■ **PARTS OF THE EXERCISE**
A. Decide whether each statement below agrees with the Biomarkers team interview, giving yes or no and quoting the words that settle it. (i) The Biomarkers team sits within Discovery at MDC. (ii) The team relies on a single technology for its projects. (iii) The team's central aim is to help collaborators move novel medicines through drug development into the clinic.
B. Write the next part of the Biomarkers team interview, picking up right after its final question.

■ **PROVIDED PASSAGE**

════════════════

Which team do you work in and what does that team do?

I work in the Biomarkers team, within Discovery at MDC. We utilise multiple different technologies that we apply to the broad remit of projects. Typically, the project work depends on the customers and collaborators we are working with.

There are a number of different ways we can support each project – depending on what the collaborator needs, and what their research questions are.

Taking a translational approach, we aim to support the understanding of disease pathways; and how medicines modulate those pathways. This may involve understanding what biomarkers define which patients to treat, or not treat; how a patient responds to a drug treatment; or how to translate preclinical drug efficacy towards a clinical plan. We can also support evaluation of drug efficacy; which could be understanding target engagement or more broadly measuring a clinical response.

Our central aim is to support our collaborators in the progression of their novel medicines through drug development into the clinic; armed with a better understanding of the clinical response, with a view to promote clinical success

How does your role support other functions within the organisation?

════════════════

■ **LISTED ENTRIES**
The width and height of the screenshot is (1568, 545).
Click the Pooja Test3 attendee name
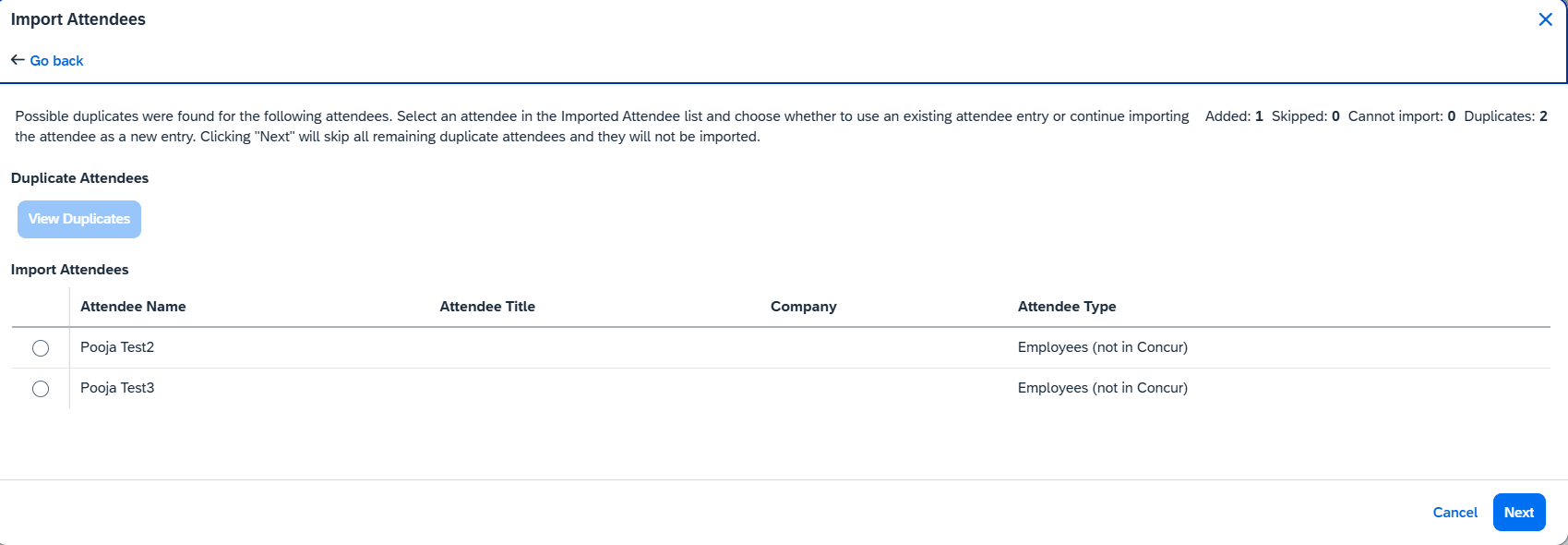pyautogui.click(x=117, y=388)
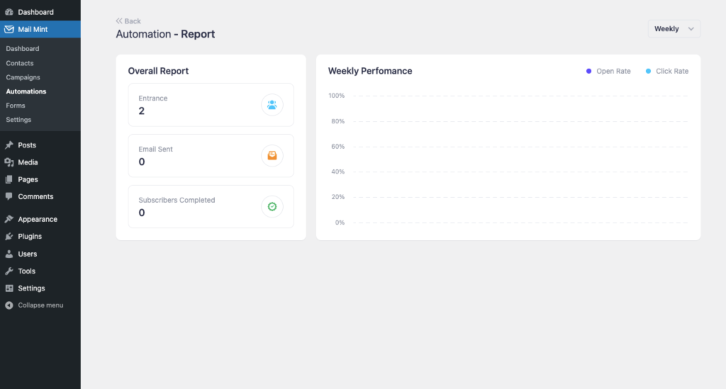The height and width of the screenshot is (389, 726).
Task: Click the Tools wrench icon
Action: [x=9, y=271]
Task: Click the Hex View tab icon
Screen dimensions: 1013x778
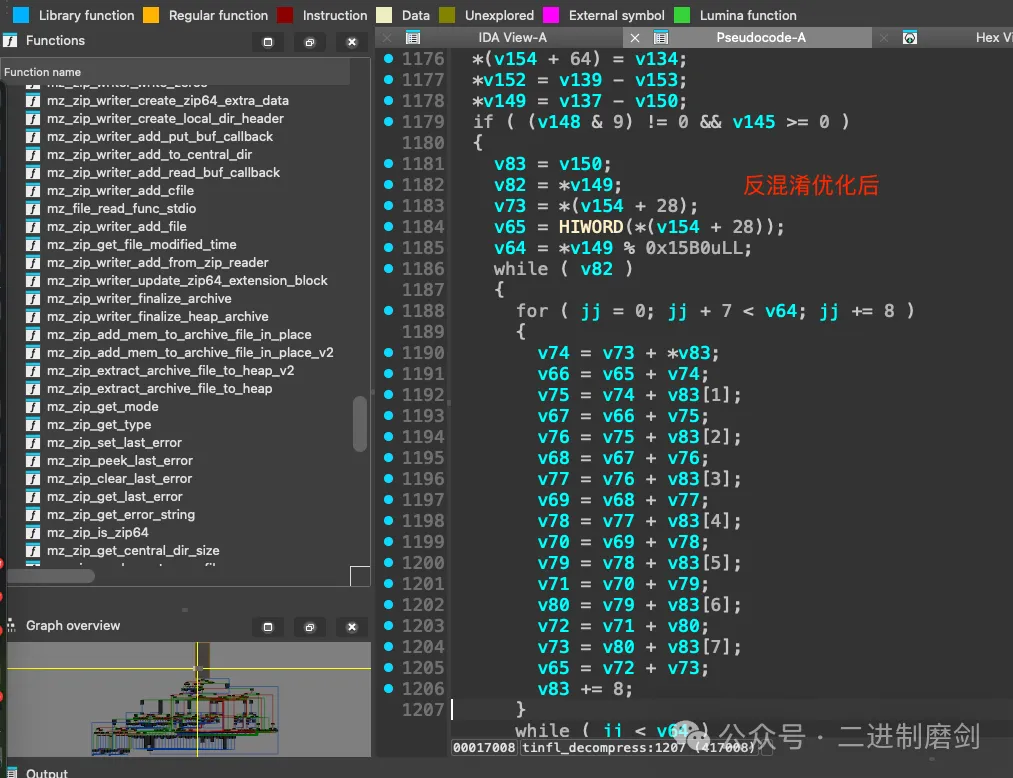Action: pyautogui.click(x=909, y=38)
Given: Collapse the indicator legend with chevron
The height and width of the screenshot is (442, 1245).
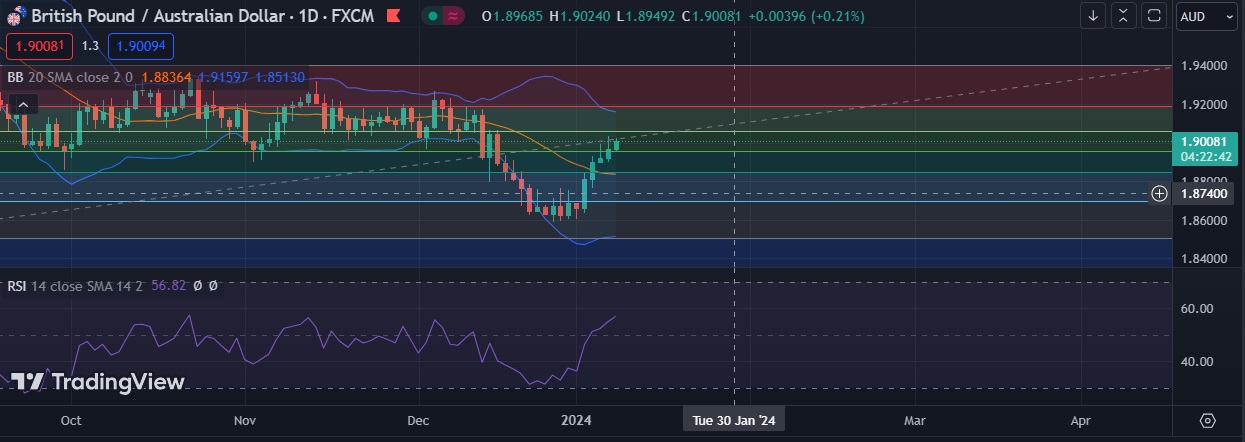Looking at the screenshot, I should [x=24, y=103].
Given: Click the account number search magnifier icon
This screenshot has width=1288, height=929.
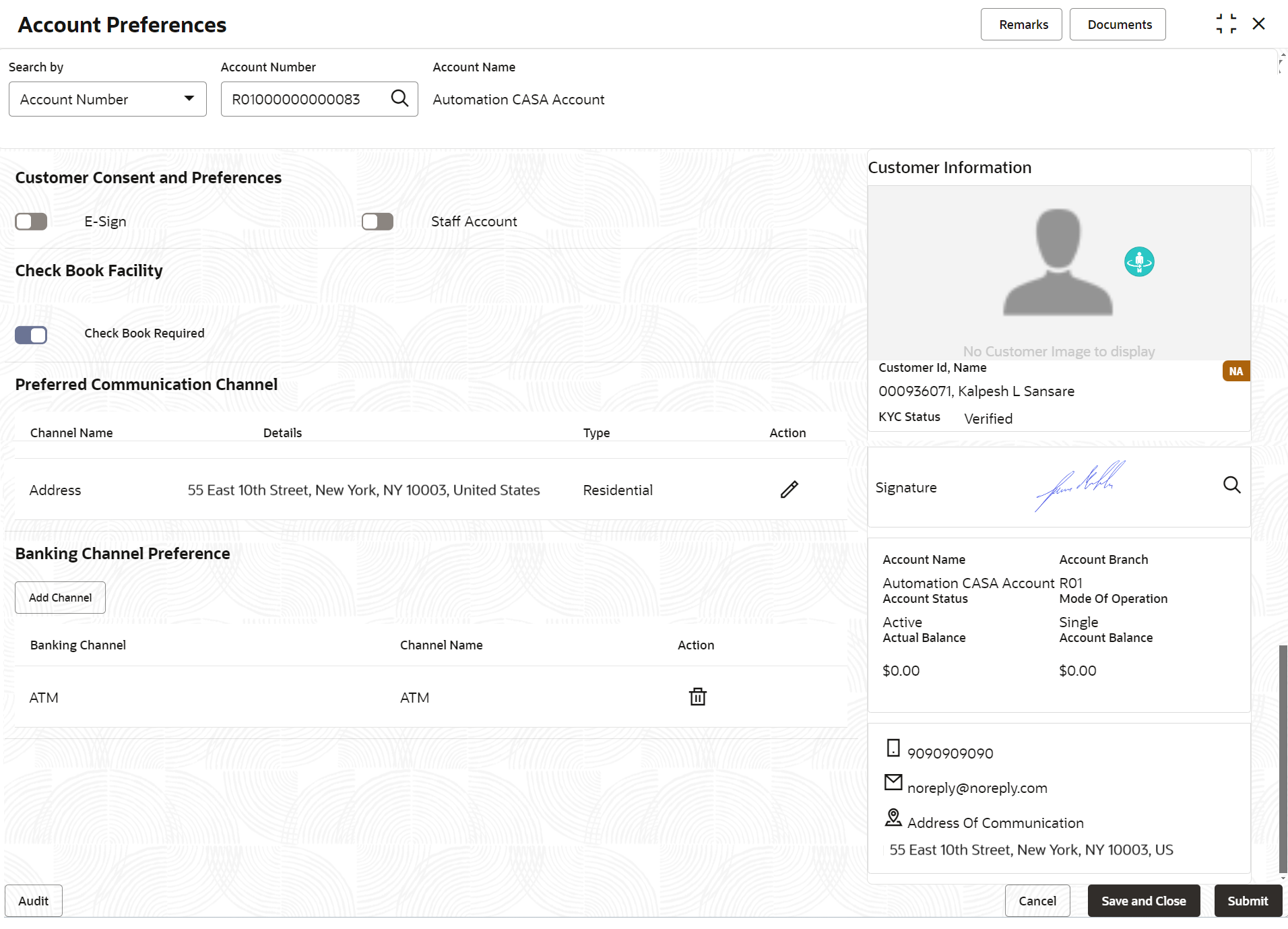Looking at the screenshot, I should [x=399, y=98].
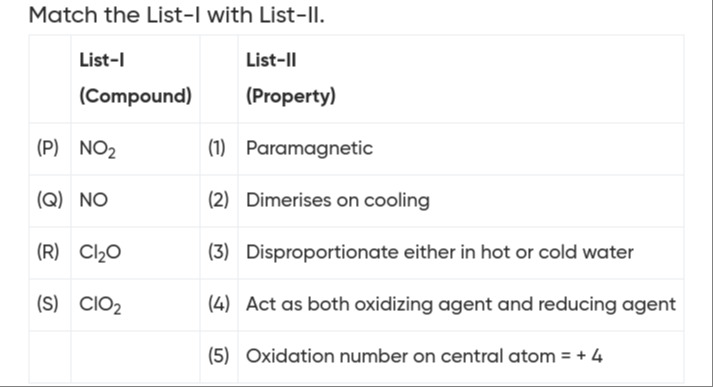The image size is (713, 387).
Task: Click the 'Match the List-I with List-II' heading
Action: [176, 15]
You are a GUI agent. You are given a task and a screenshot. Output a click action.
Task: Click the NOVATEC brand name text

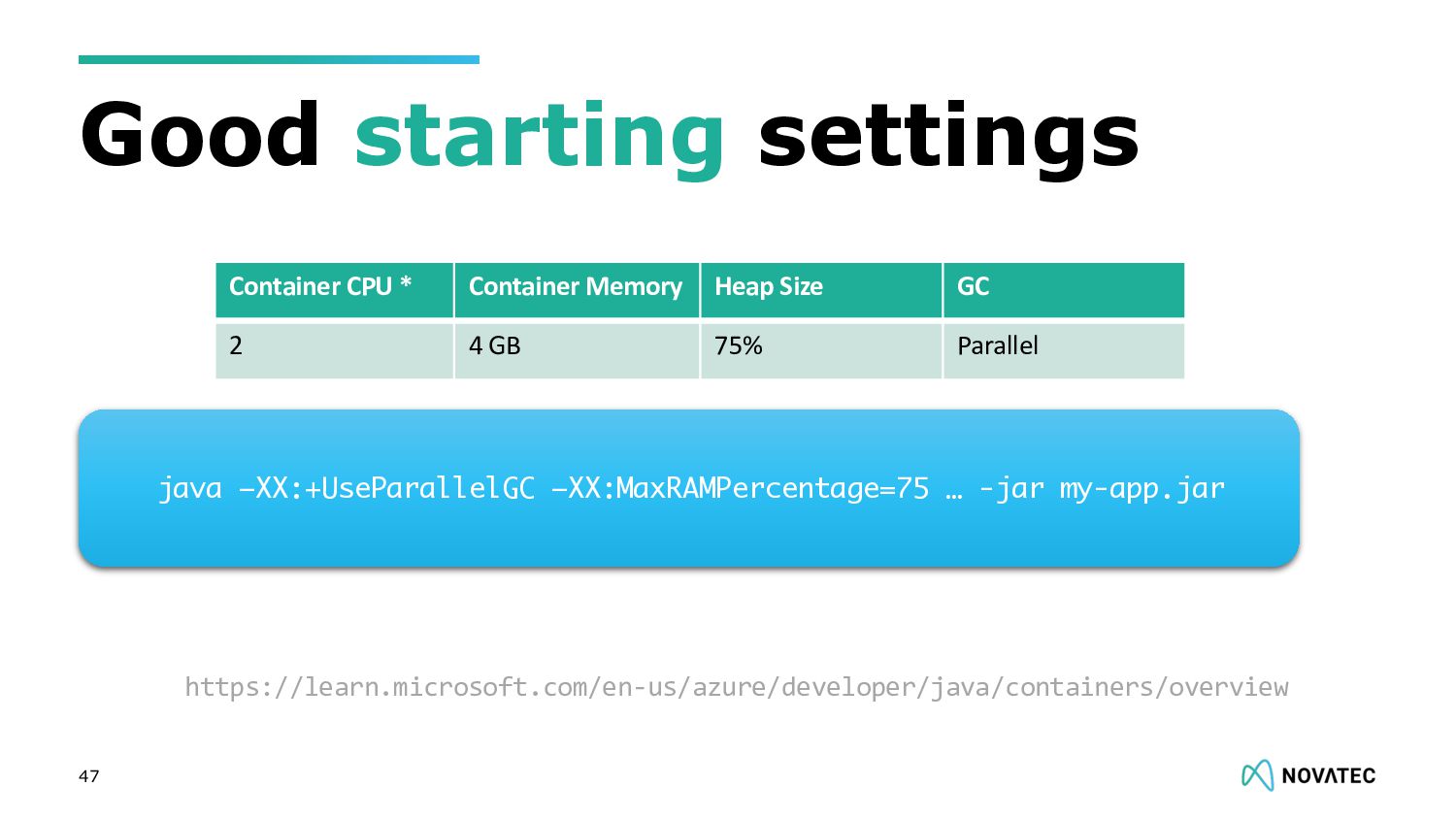(x=1329, y=775)
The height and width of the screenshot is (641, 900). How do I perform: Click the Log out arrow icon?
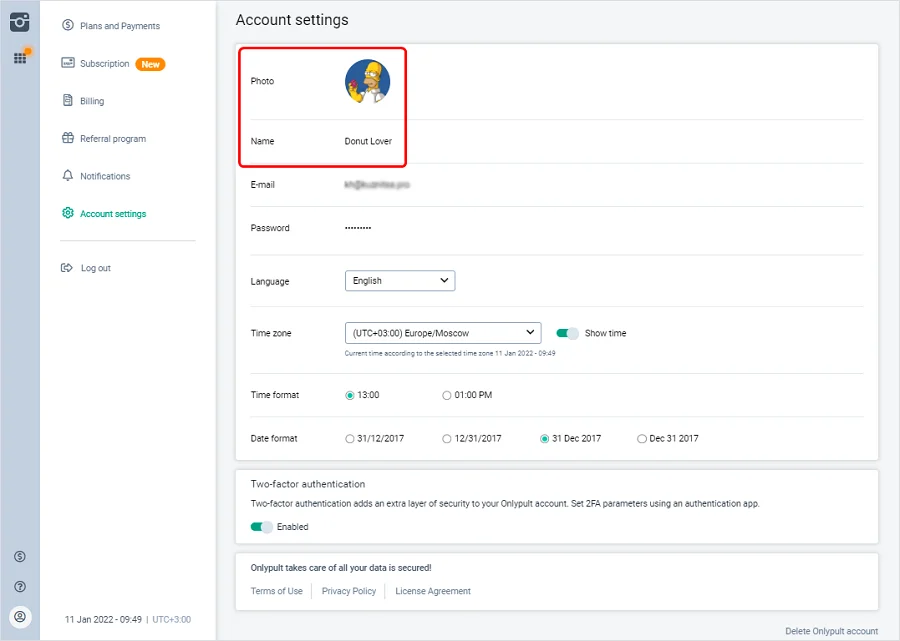(x=68, y=268)
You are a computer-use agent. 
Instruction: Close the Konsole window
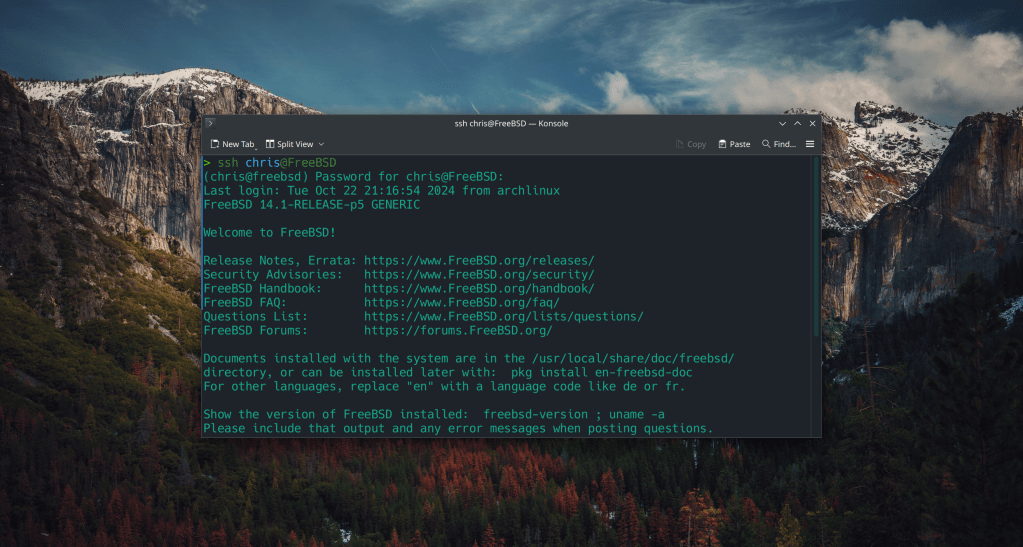812,123
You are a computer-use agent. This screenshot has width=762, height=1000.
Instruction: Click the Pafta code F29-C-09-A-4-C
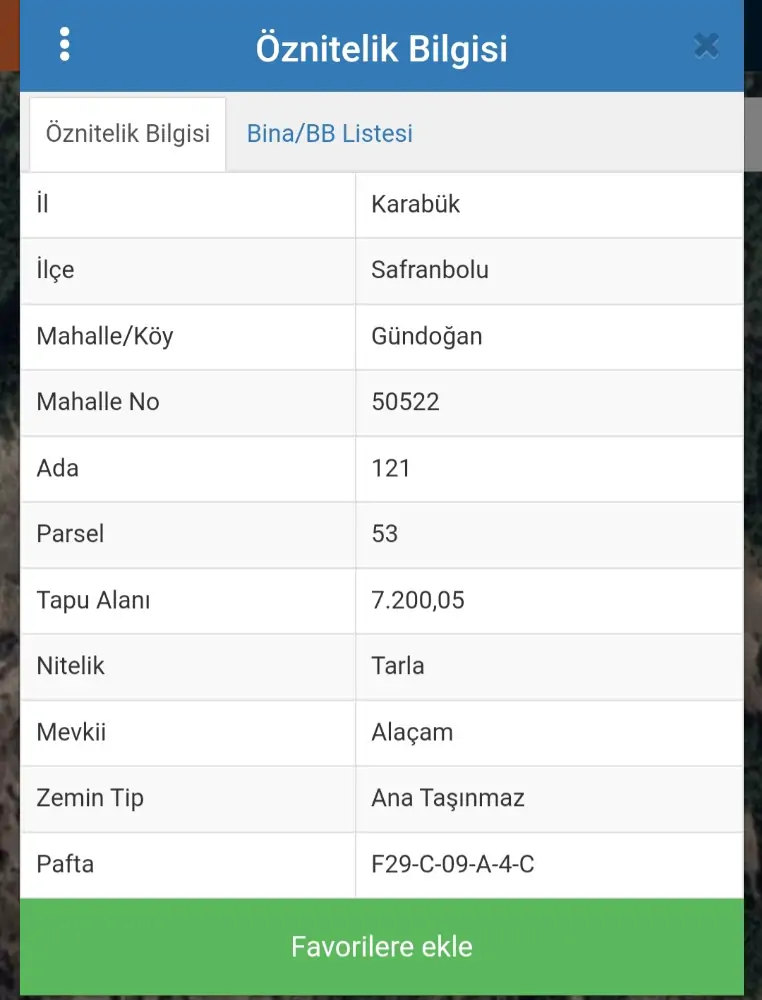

════════════════

■ **LIST OF ANSWERS**
A.
(i) Yes: "I work in the Biomarkers team, within Discovery at MDC."
(ii) No: "We utilise multiple different technologies that we apply to the broad remit of projects."
(iii) Yes: "Our central aim is to support our collaborators in the progression of their novel medicines through drug development into the clinic"

B.
Understanding biomarkers in the context of medicines discovery helps provide a roadmap for translational research. By collecting and correlating biomarker data across all aspects of drug discovery; from early exploratory in vitro analysis, through complex cell models of disease, preclinical animal studies, to the patient – or back-translating patient data to our preclinical analysis; this allows us to work towards the goal of advancing medicines discovery. Integrating a biomarker strategy through these different aspects of drug discovery connects the functions within MDC, to make that goal a reality.

In three words, what would best describe your team?

Translation, translation, translation!

What attracted you to the drug discovery industry and Medicines Discovery Catapult?

Growing up, I was always fascinated with the human body and disease. I also, like a lot of scientists, wanted to help make a difference to people suffering from disease.

In biology, we know so little about disease and different patient responses–why some patients get better when we think they won’t, why other patients who we think should get better, don’t. And when you add a drug into the mix, why do people respond differently to that drug?

Drug discovery is hard. But we, as a community, are continually learning and understanding more. I believe the way to ensure we can get more drugs to the clinic, and treat patients in need, is to work together in a collaborative way to meet the challenges we face.

MDC has a key role to play here. We are bringing those pieces together and I was excited to be part of that.

Tell us about any work you’ve done that you’re most proud of.

I am most proud of being part of the setup and the initial running of the UK Lighthouse Labs Network.

This was, and still is, a massive team effort with a lot of pressure in unprecedented times; many people across different disciplines pulled together to respond to the pandemic. What we achieved in such a short time continues to have a clear impact to the wider community. It really was a privilege to work with such a great team.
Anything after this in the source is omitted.